Continentalism has a history that long antedates NAFTA, but NAFTA gave it a hefty push. We are still living with the repercussions of increased vulnerability. One example is the new security measures, introduced in the wake of 9/11, which include a “no-fly” list, drawn up by U.S. agencies, which bar certain passengers from flying over or landing in the U.S. Perhaps it’s not surprising that the list contains the names of individuals who have no connection with terrorist organizations, but who are noticeably active in various protest movements, like the current one against the U.S. wars in Afghanistan and Iraq.
As former minister of foreign affairs Lloyd Axworthy has written, there can be no doubt, that “Canada has been exceedingly compliant with these security demands, accepting with little challenge the U.S. view of counter-terrorism – to the point of conceding an erosion of basic Canadian Charter rights.”
Once We Quit NAFTA
Many voices, including those of Axworthy, David Orchard and economist Jim Stanford, are now calling for Canada to give notice of our intention to withdraw from NATO. We at Canadian Dimension support this move. Withdrawal from NATO would then allow Canada to negotiate a new trade arrangement with the U.S. under which NAFTA’s zero-tariff provisions would be retained, but the energy-sharing provisions would be sidelined. Other things that would go would include the investment provisions that guarantee American investors national treatment, as well as the right to sue our government. If these changes proved unacceptable to our neighbour to the south, Canada-U.S. trade relations would simply be regulated once more under the authority of the World Trade Organization. Provided, that is, that the WTO survives Hong Kong (see cover story by Tony Clarke).
That the WTO is little more than the international trade and investment instrument of multinational capital, we grant. This explains why U.S. representatives have been attempting to bring many of NAFTA’s most objectionable features into the WTO. But at least the WTO provides a multilateral framework of trade rules with some teeth in its regulations. The WTO is also not bound up with U.S. domestic procedures and trade law. And, while it is set up mainly to serve the interests of the global North, it does provide a somewhat more democratic forum for working out a more balanced global trading arrangement.

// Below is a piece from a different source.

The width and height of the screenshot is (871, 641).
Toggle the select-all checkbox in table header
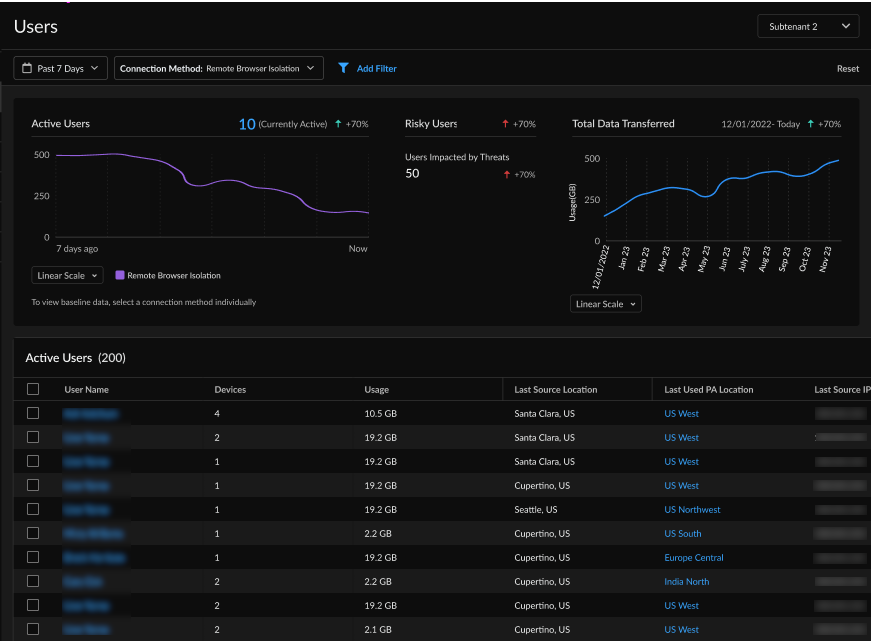pos(33,389)
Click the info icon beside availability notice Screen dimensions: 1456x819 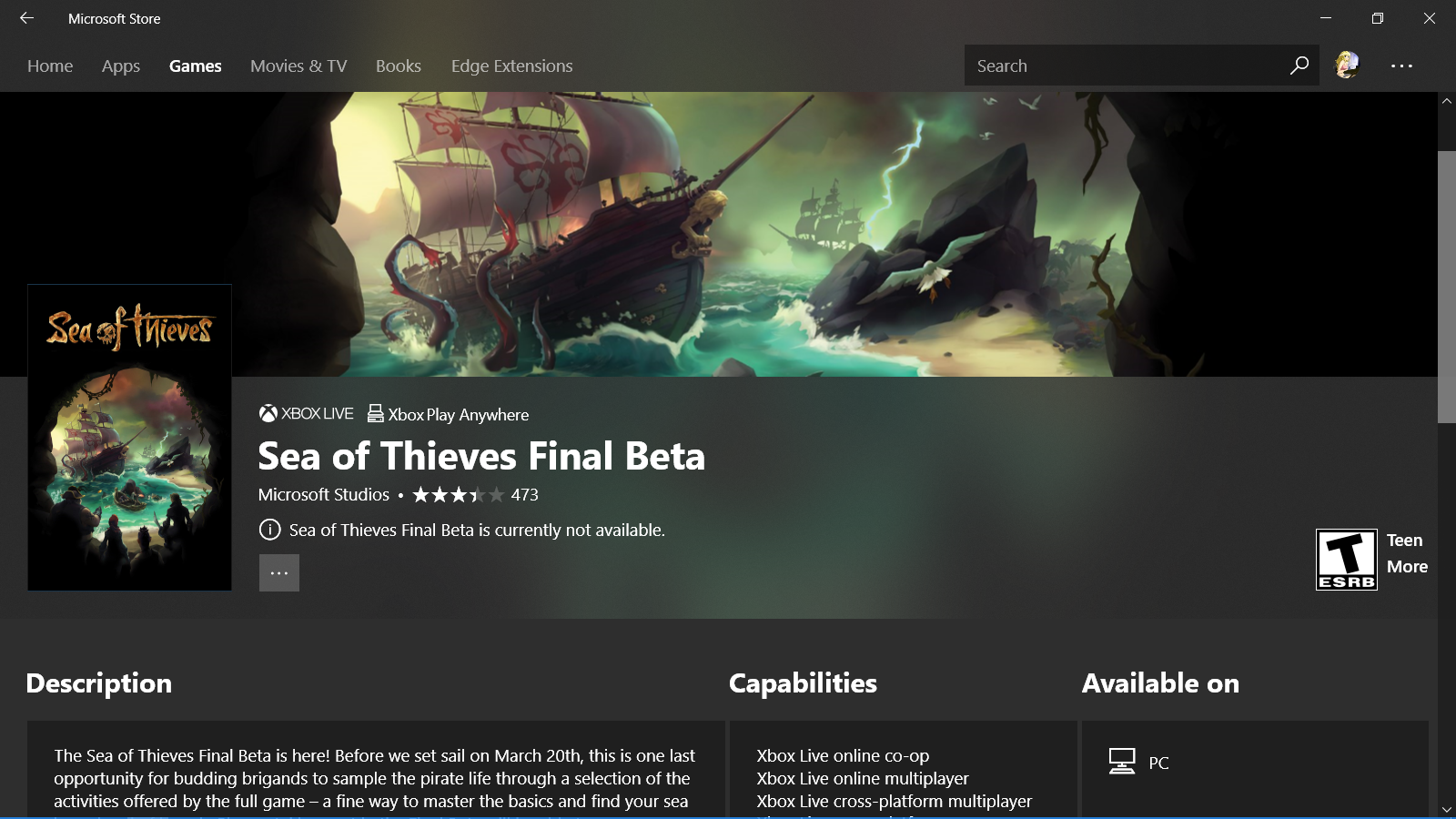[269, 530]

In any event, free from the shadow of the U.S., Canada would be in a far better position to negotiate innovative relationships with newly emerging economic powers like China, Brazil, India and South Africa.
None too soon, of course: With peak oil production and supply shortages on the horizon, global conditions could spark a new national energy strategy for Canada. This could conceivably include a national power grid, a massive investment in renewable alternatives, a resuscitated energy-saving railway system and mass urban transit – all of these financed in part by export taxes on oil, gas and electricity.
Within the next five months, Canada will be facing an election. Given the intense anger NAFTA has generated in recent times, it is not impossible to imagine that the agreement could be made into a major election issue. At the very least, the Left should be considering demanding a referendum on withdrawal.
If left unchecked, the trend towards Canada’s further economic, military, social and cultural integration with the U.S. poses a serious danger. Withdrawal from NAFTA would be one major step to reverse this integration. Withdrawal would put Canada on a different path: one in which we would be free to build a more self-reliant economy, as well as to develop sustainable and mutually beneficial trade relationships with other countries.
This article appeared in the November/December 2005 issue of Canadian Dimension (Will the WTO Survive Hong Kong?).